Savara will host a conference call and live audiovisual webcast to discuss the IMPALA-2 results today, June 26, 2024, at 8:00 a.m. Eastern Time. The webcast can be accessed from the “Events & Presentations” section of Savara’s website, and a replay will be available approximately 24 hours after the conclusion of the call and archived for 90 days.
The information in Item 7.01 in this Current Report on Form 8-K, including Exhibit 99.1, shall not be deemed “filed” for purposes of Section 18 of the Exchange Act, or otherwise subject to the liabilities of that Section, nor shall it be incorporated by reference in any filing under the Securities Act of 1933, as amended, or the Exchange Act, except as shall be expressly set forth by specific reference in such filing.
| Item 8.01. | Other Events. |
On June 26, 2024, Savara announced positive topline results from IMPALA-2, a Phase 3, 48-week, randomized, double-blind, placebo-controlled pivotal clinical trial designed to compare the efficacy and safety of molgramostim 300 µg administered once daily by inhalation with matching placebo in adult patients with aPAP. The trial met its primary endpoint, with molgramostim treatment achieving a statistically significant mean change from baseline in hemoglobin-adjusted percent predicted diffusing capacity of the lungs for carbon monoxide (DLCO) compared to placebo at Week 24. This statistically significant treatment difference was sustained at Week 48, a secondary endpoint, which demonstrated durability of effect.

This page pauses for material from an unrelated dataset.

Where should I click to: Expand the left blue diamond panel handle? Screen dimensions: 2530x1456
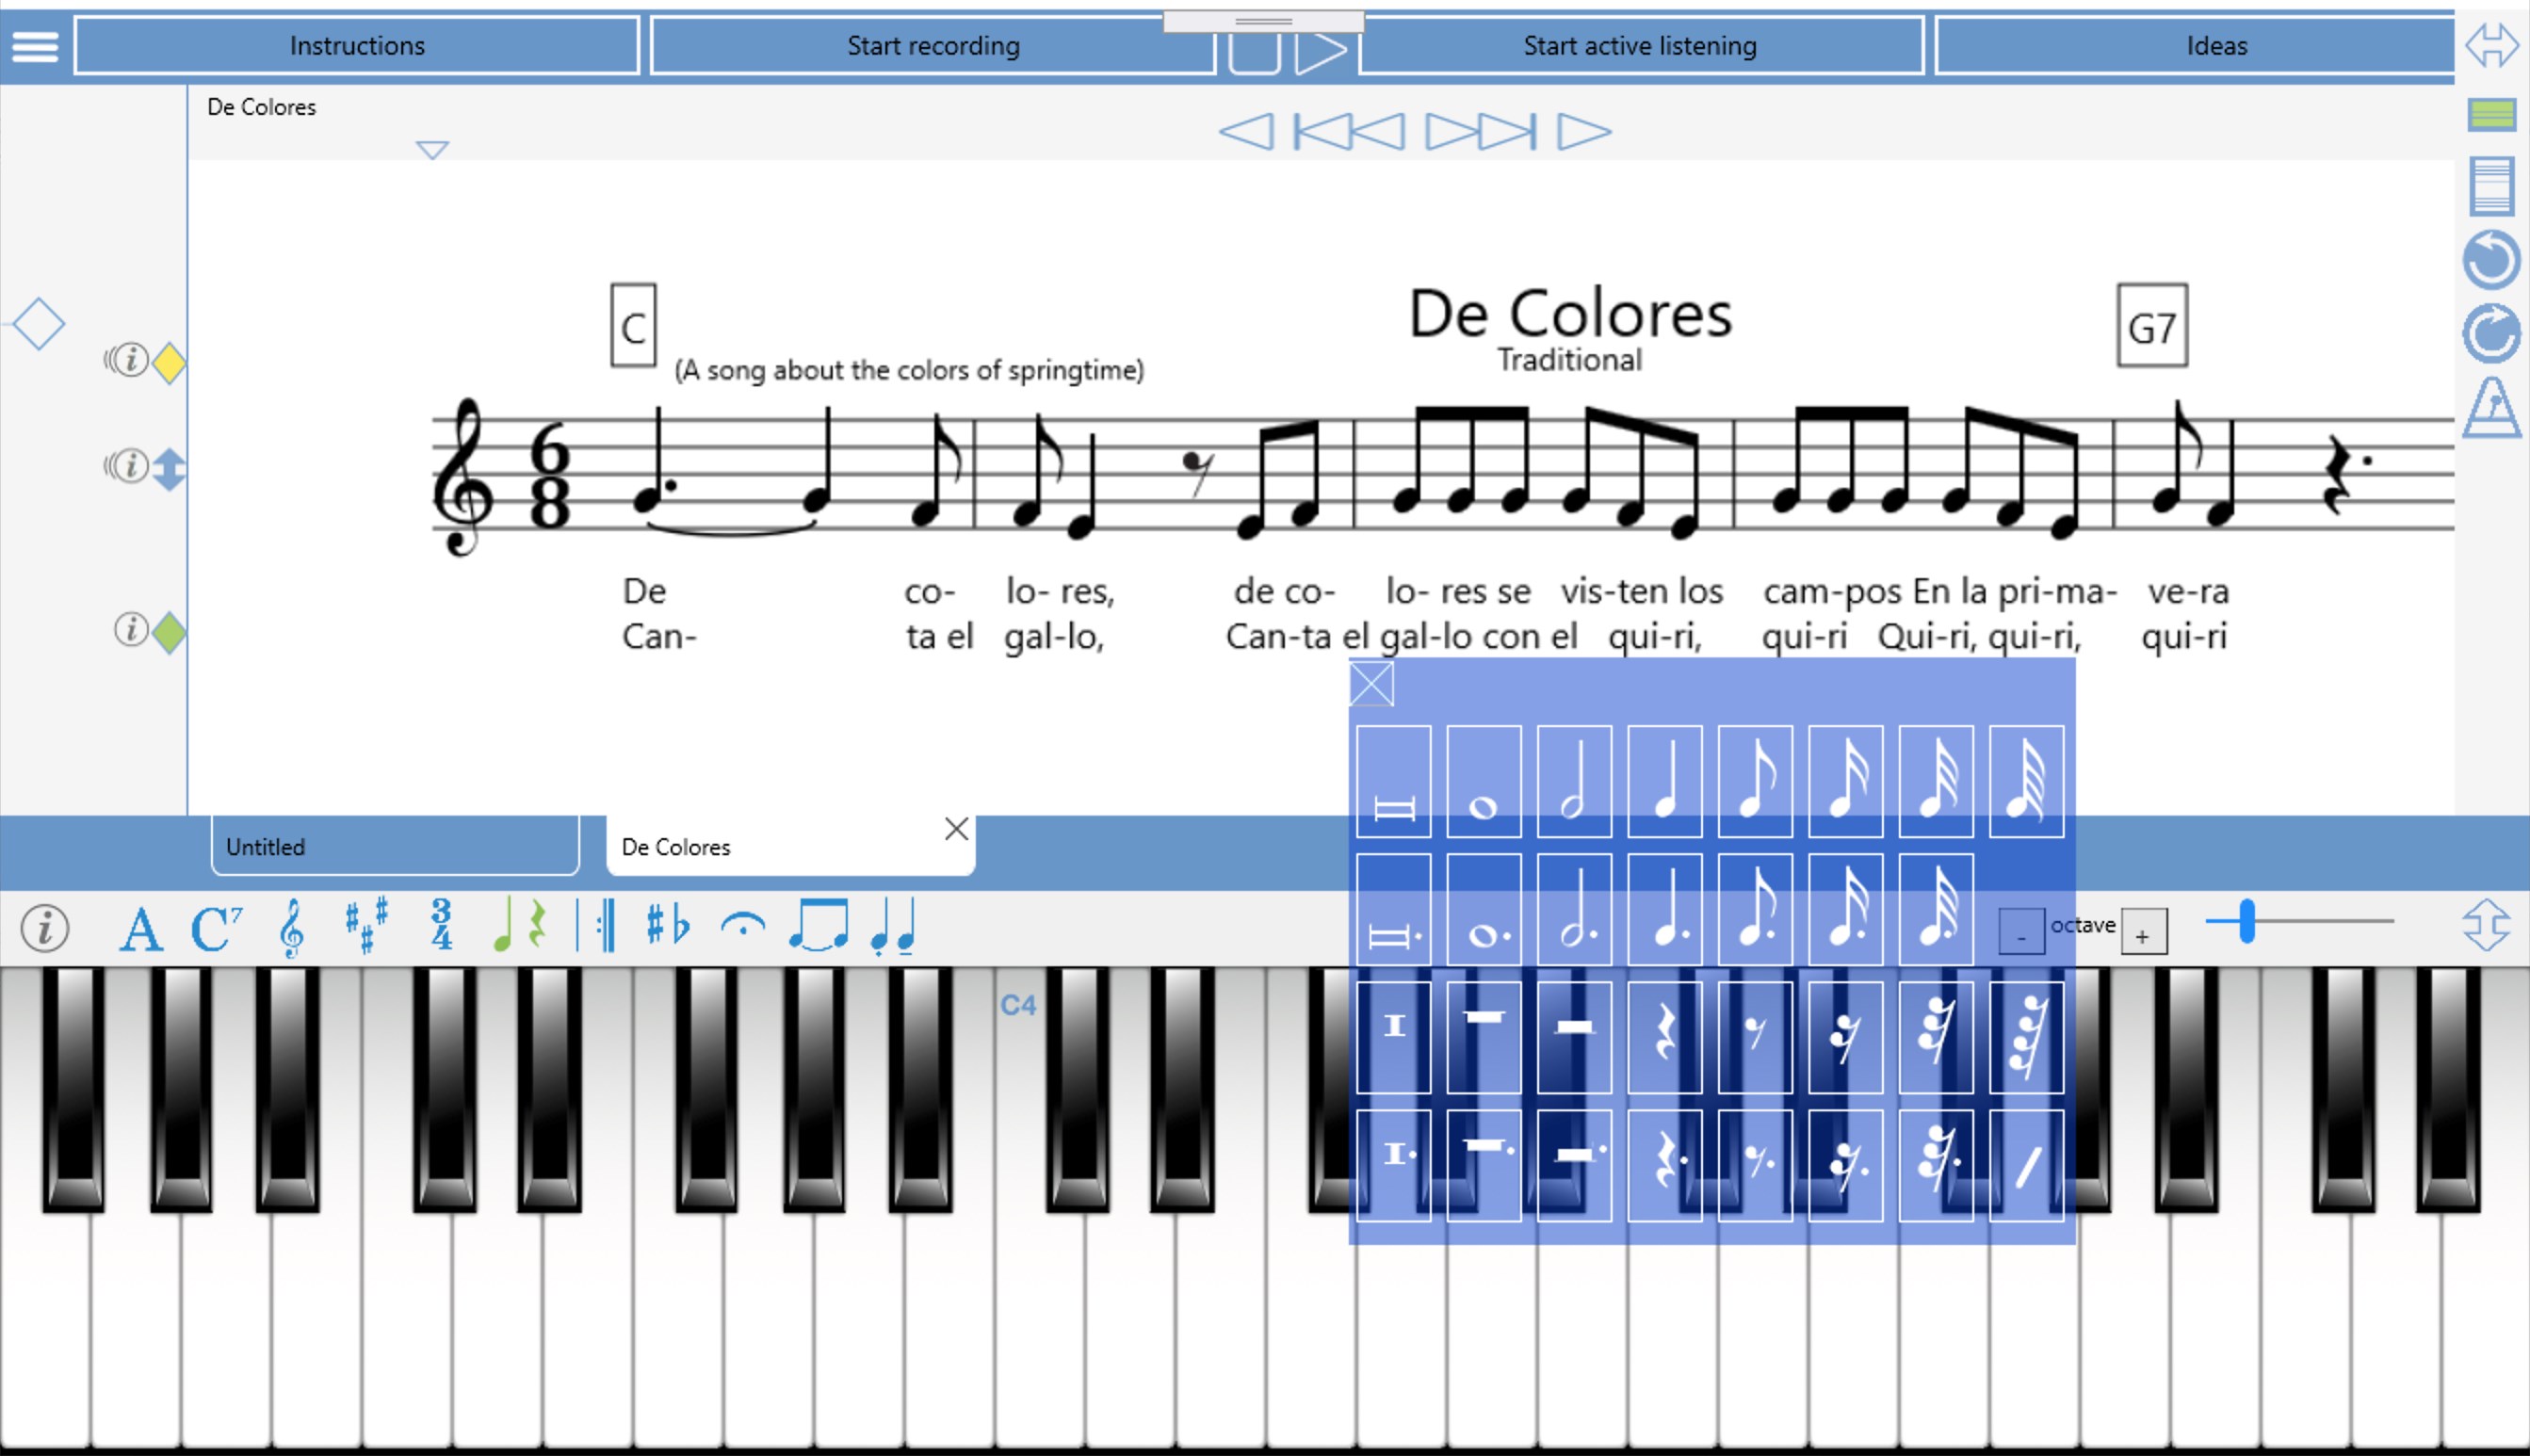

Molgramostim showed evidence of clinical benefit in the three additional secondary efficacy endpoints: St. George’s Respiratory Questionnaire (“SGRQ”) Total Score, SGRQ Activity Component Score, and exercise capacity test using a treadmill as measured by peak METs, with each endpoint measured at Week 24 and Week 48. The treatment difference between molgramostim and placebo for change from baseline to Week 24 in SGRQ Total Score achieved statistical significance; the treatment difference between molgramostim and placebo for change from baseline to Week 24 in SGRQ Activity Score and change from baseline to Week 48 in exercise capacity test using a treadmill each reached nominal significance.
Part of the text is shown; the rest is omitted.